■ **ПРЕДОСТАВЛЕННЫЙ ТЕКСТ**

Напротив, репутация лентяя обычно сопутствует здоровому, жизнерадостному мальчишке, который твердо держится на ногах и умеет пустить в ход кулаки, у которого есть голова на плечах, который чувствует, как у него в жилах пульсирует кровь, а в груди бьется сердце, который единым духом и смеется и плачет, который будет охотнее гоняться за мячом или бабочкой, подставлять лицо свежему ветру, глазеть на поля и на небо, пробираться извилистой лесной тропкой или живо вникать во все мелкие дела и споры, занимающие его сверстников, чем клевать носом над заплесневелыми прописями, повторять вслед за учителем варварские дистихи, корпеть часами, как пришпиленньш, за партой — и за все это потерянное время и невозвратимые удовольствия юности два раза в год, на Рождество и летом, получать награду в виде жалких медалей за отличные успехи и примерное поведение! Бывают, конечно, так называемые тупые дети, которые не учат уроков и которым никогда не заслужить медалей — этих миниатюрных прообразов академических почестей.

Однако то, что принимают в подобных случаях за тупость, нередко объясняется недостатком интереса к учебе, отсутствием какой бы то ни было побудительной причины, которая подвигла бы ребенка собраться и скрепя сердце засесть за зубрежку сухих и бесполезных предметов, составляющих основу школьного образования. Наиболее одаренные дети настолько же выше требований школьной рутины, насколько наименее одаренные — ниже этих требований. Известно, что величайшие умы не удостаивались высоких оценок за успеваемость в школе и университете: Фантазия привыкла бить баклуши… Такой прихотливостью характера и своеволием отличались, к примеру, Коллинз и Грей.

■ **ЦЕЛЬ ЗАДАНИЯ**
Продублируйте без изменений фрагмент текста о школьных лентяях, начиная со слов «Однако то, что» и заканчивая словами «Коллинз и Грей.». Материал никак не связан с текстом о школьных лентяях.

■ **ИСХОДНЫЕ ДАННЫЕ**
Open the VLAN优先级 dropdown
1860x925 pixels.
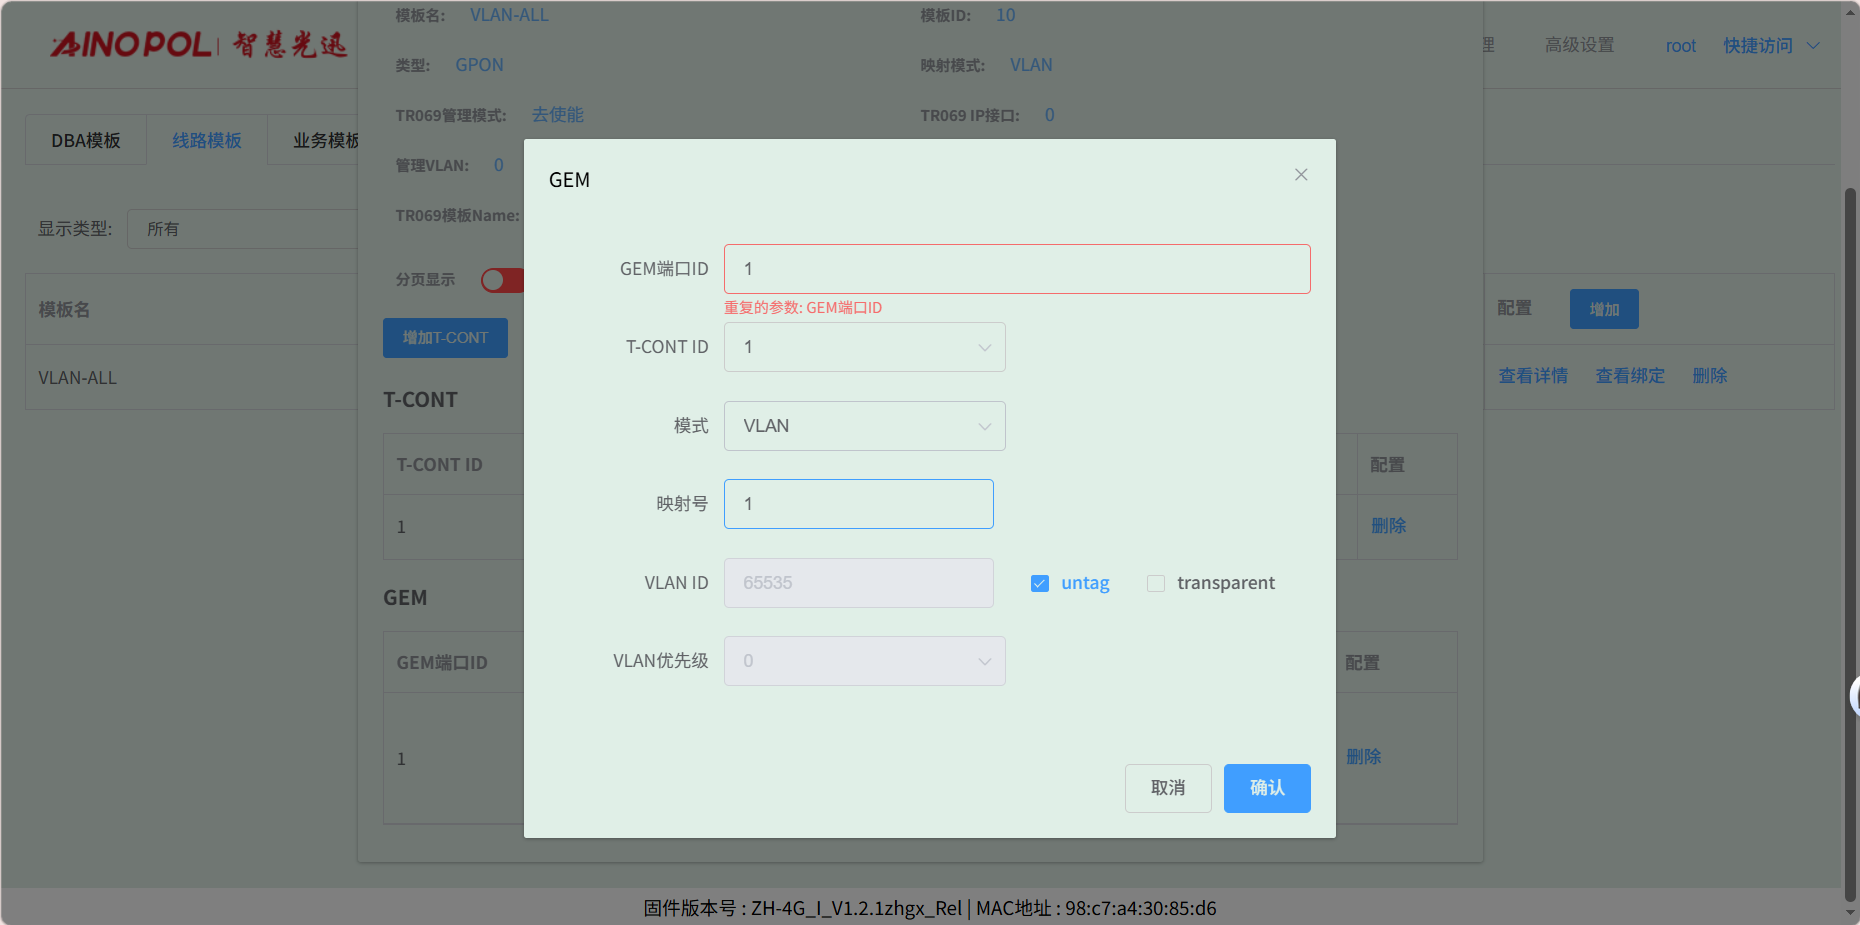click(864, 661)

■ **РЕЗУЛЬТАТ ВЫПОЛНЕНИЯ**
Однако то, что принимают в подобных случаях за тупость, нередко объясняется недостатком интереса к учебе, отсутствием какой бы то ни было побудительной причины, которая подвигла бы ребенка собраться и скрепя сердце засесть за зубрежку сухих и бесполезных предметов, составляющих основу школьного образования. Наиболее одаренные дети настолько же выше требований школьной рутины, насколько наименее одаренные — ниже этих требований. Известно, что величайшие умы не удостаивались высоких оценок за успеваемость в школе и университете: Фантазия привыкла бить баклуши… Такой прихотливостью характера и своеволием отличались, к примеру, Коллинз и Грей.